Building a High-Performance Company Name Standardizer with Rust, React, and the SEC API
Stop hardcoding mappings: A dynamic approach to financial data standardization.

Data Engineers know the pain: you receive a dataset where one row says "JPMC", another says "J.P. Morgan", and a third says "JPMorgan Chase & Co.". To perform any meaningful aggregation, you need to normalize these into a single "Golden Record."
While Python (scikit-learn / fuzzywuzzy) is the go-to for this, it can be slow at scale and requires heavy dependencies.
In this post, I’ll show you how to build a blazing fast, production-grade Standardization Engine using Rust for the backend and React for the UI. We will go beyond simple regex and implement:
Real-time Master Data: Fetching live tickers from the SEC (US Securities and Exchange Commission).
Fuzzy Logic: Using the Jaro-Winkler algorithm to handle typos ("Amzn" → "Amazon").
Modern UI: A polished React frontend with Dark Mode and CSV Export.
🏗️ The Architecture
Backend: Rust (
Actix-web)Speed: Handles thousands of requests per second.
Logic:
strsimcrate for string distance calculations.Data: Fetches
company_tickers.jsonfrom SEC.gov on startup.
Frontend: React (
Vite)- UX: Real-time lookup, Batch CSV processing, Dark/Light mode toggle.
🚀 Part 1: The Rust Backend
We use Actix-web for the server and strsim for the fuzzy matching logic.
1. Initialize the Project
mkdir company-standardizer
cd company-standardizer
cargo new backend
cd backend
2. Dependencies (Cargo.toml)
We need reqwest to fetch the SEC data and strsim for the math.
[package]
name = "backend"
version = "0.1.0"
edition = "2021"
[dependencies]
actix-web = "4"
actix-cors = "0.6"
serde = { version = "1.0", features = ["derive"] }
serde_json = "1.0"
strsim = "0.11" # The magic fuzzy matching crate
reqwest = { version = "0.11", features = ["json", "blocking"] }
tokio = { version = "1", features = ["full"] }
3. The Logic (src/main.rs)
This is the core engine. It employs a "Waterfall" matching strategy:
Ticker Map: O(1) Lookup (e.g., "MSFT" -> "Microsoft").

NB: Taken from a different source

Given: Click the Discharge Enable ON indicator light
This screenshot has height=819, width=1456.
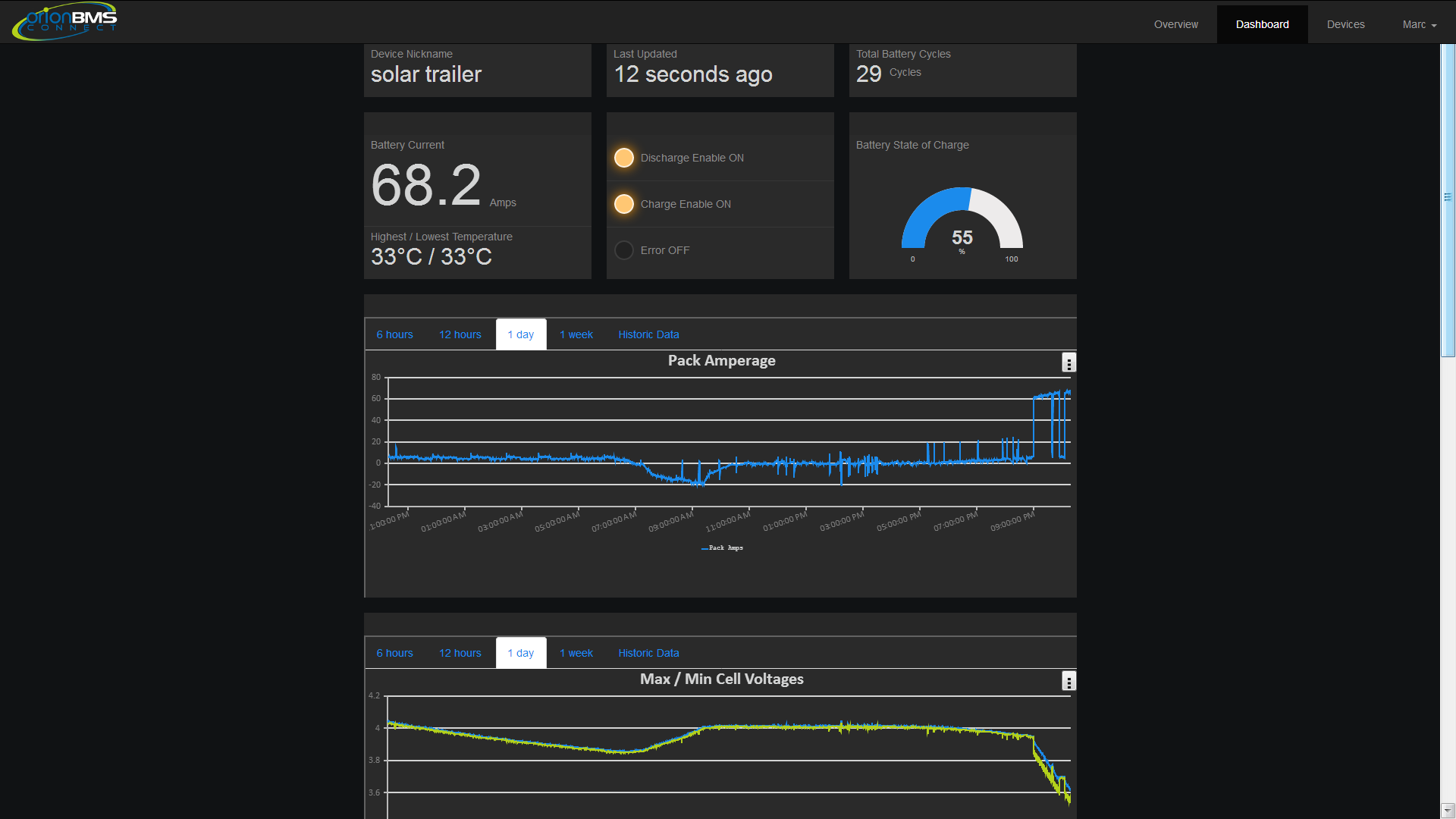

Jaro-Winkler: Measures string similarity. If the score > 0.75, we consider it a match.
use actix_cors::Cors;
use actix_web::{web, App, HttpResponse, HttpServer, Responder};
use serde::{Deserialize, Serialize};
use std::collections::HashMap;
use std::sync::Mutex;
use strsim::jaro_winkler;
// --- Data Structures ---
#[derive(Clone, Serialize, Deserialize, Debug)]
struct CompanyReference {
title: String,
ticker: String,
}
#[derive(Deserialize, Debug)]
struct SecCompany {
ticker: String,
title: String,
}
#[derive(Serialize, Debug)]
struct MatchResult {
input: String,
standardized_name: Option<String>,
ticker: Option<String>,
score: f64,
method: String,
}
#[derive(Deserialize)]
struct LookupRequest { name: String }
#[derive(Deserialize)]
struct BatchRequest { names: Vec<String> }
// --- The Engine ---
struct StandardizationEngine {
master_list: Vec<CompanyReference>,
ticker_map: HashMap<String, String>,
}
impl StandardizationEngine {
fn new(companies: Vec<CompanyReference>) -> Self {
let mut ticker_map = HashMap::new();
for company in &companies {
ticker_map.insert(company.ticker.clone(), company.title.clone());
}
StandardizationEngine { master_list: companies, ticker_map }
}
fn search(&self, query: &str) -> MatchResult {
let clean_query = query.trim();
let query_upper = clean_query.to_uppercase();
// 1. Ticker Lookup (Exact & Fast)
if let Some(name) = self.ticker_map.get(&query_upper) {
return MatchResult {
input: query.to_string(),
standardized_name: Some(name.clone()),
ticker: Some(query_upper),
score: 1.0,
method: "Ticker Map".to_string(),
};
}
// 2. Fuzzy Search (Jaro-Winkler)
let mut best_match: Option<CompanyReference> = None;
let mut best_score = 0.0;
for company in &self.master_list {
let score = jaro_winkler(&query_upper, &company.title.to_uppercase());
if score > best_score {
best_score = score;
best_match = Some(company.clone());
}
}
let method = if best_score == 1.0 { "Exact Match" } else { "Jaro-Winkler Fuzzy" };
// Threshold > 0.75 usually indicates a good match for company names
if best_score > 0.75 {
let m = best_match.unwrap();
MatchResult {
input: query.to_string(),
standardized_name: Some(m.title),
ticker: Some(m.ticker),
score: best_score,
method: method.to_string(),
}
} else {
MatchResult {
input: query.to_string(),
standardized_name: None,
ticker: None,
score: best_score,
method: "No Match".to_string(),
}
}
}
}
struct AppState {
engine: Mutex<StandardizationEngine>,
}
// --- API Handlers ---
async fn standardize_one(data: web::Data<AppState>, req: web::Json<LookupRequest>) -> impl Responder {
let engine = data.engine.lock().unwrap();
let result = engine.search(&req.name);
HttpResponse::Ok().json(result)
}
async fn standardize_batch(data: web::Data<AppState>, req: web::Json<BatchRequest>) -> impl Responder {
let engine = data.engine.lock().unwrap();
let results: Vec<MatchResult> = req.names.iter().map(|name| engine.search(name)).collect();
HttpResponse::Ok().json(results)
}
// --- Data Loader ---
async fn fetch_sec_data() -> Vec<CompanyReference> {
println!("Fetching live data from SEC.gov...");
let client = reqwest::Client::new();
// SEC requires a user-agent
let resp = client.get("https://www.sec.gov/files/company_tickers.json")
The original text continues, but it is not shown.